Grüne: Mindestlohn darf nicht für weitere Monate verzögert werden

Wien (OTS) - „Kern und Mitterlehner haben in ihrem Regierungsübereinkommen auf die Frauen vergessen“, sagt die Grüne Bundessprecherin und Klubobfrau, Eva Glawischnig, angesichts des aktuellen Sozialberichts, der aus Sicht der Frauen alarmierend ausgefallen ist. „Die soziale Situation von Frauen muss in den Mittelpunkt der Aufmerksamkeit.
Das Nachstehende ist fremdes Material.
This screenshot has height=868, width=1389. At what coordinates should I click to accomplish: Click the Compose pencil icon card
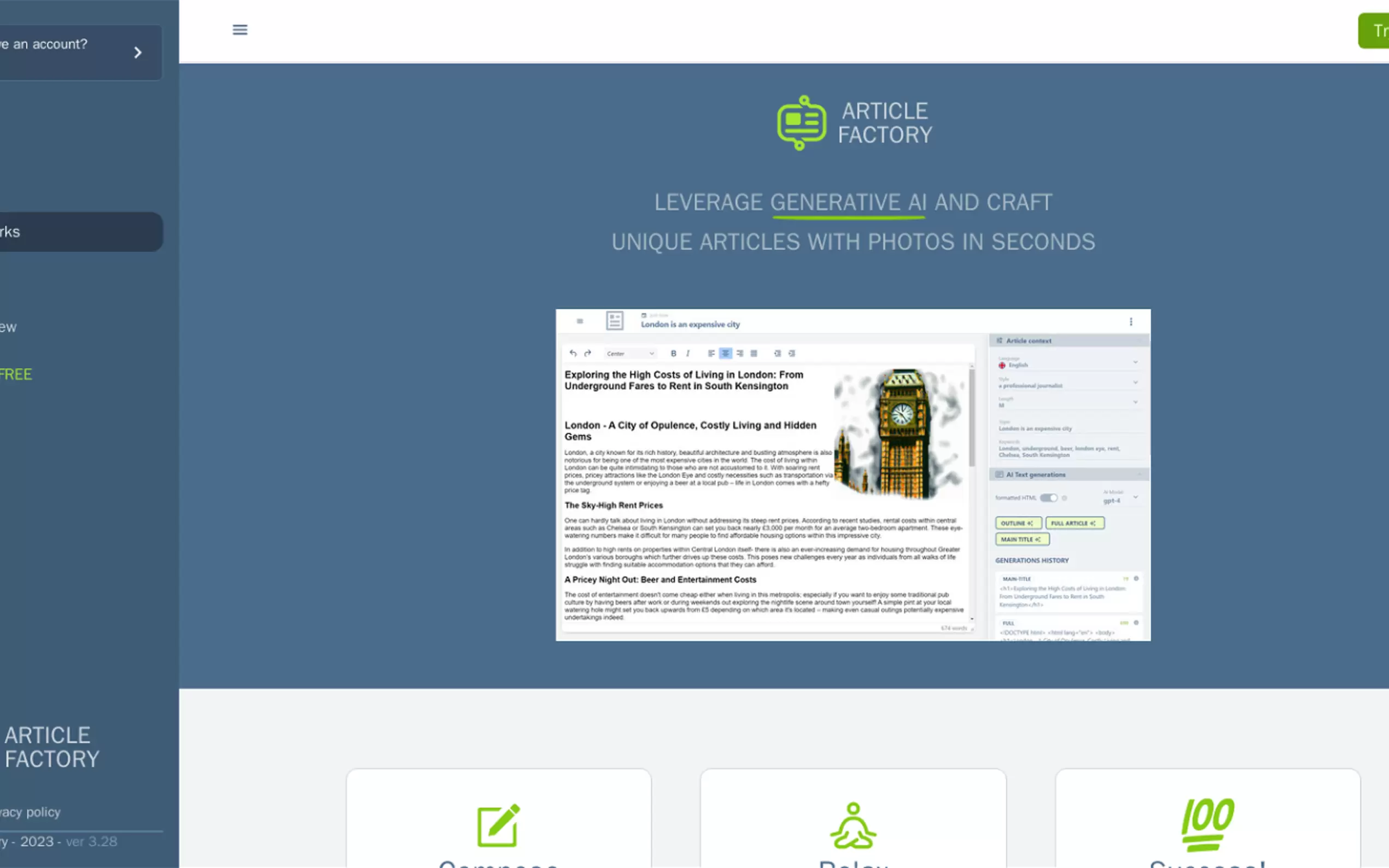[498, 825]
Eine Frauenquote von 30 Prozent für Aufsichtsräte als einzige frauenfördernde Maßnahme für die nächsten zwei Jahre ist viel zu wenig“, stellt Glawischnig klar. „Das neue Regierungsprogramm wird den Stillstand der letzten Jahre leider nicht beenden“, ergänzt die Grüne Frauensprecherin Berivan Aslan.

Zwei Drittel der 400.000 Menschen in Österreich, die in Vollzeitarbeit weniger als 1500 Euro brutto monatlich verdienen, sind Frauen. „Frauen sind besonders häufig im Niedriglohnsektor beschäftigt und würden von einem Mindestlohn besonders profitieren. Das Thema Mindestlohn darf daher nicht für weitere Monate verzögert werden. Hier braucht es jetzt Lösungen, damit sich die Situation der Betroffenen nicht weiter verschlechtert“, betonen Glawischnig und Aslan unisono. Deshalb treten die Grünen für einen Mindestlohn von 1750 Euro brutto im Monat ein.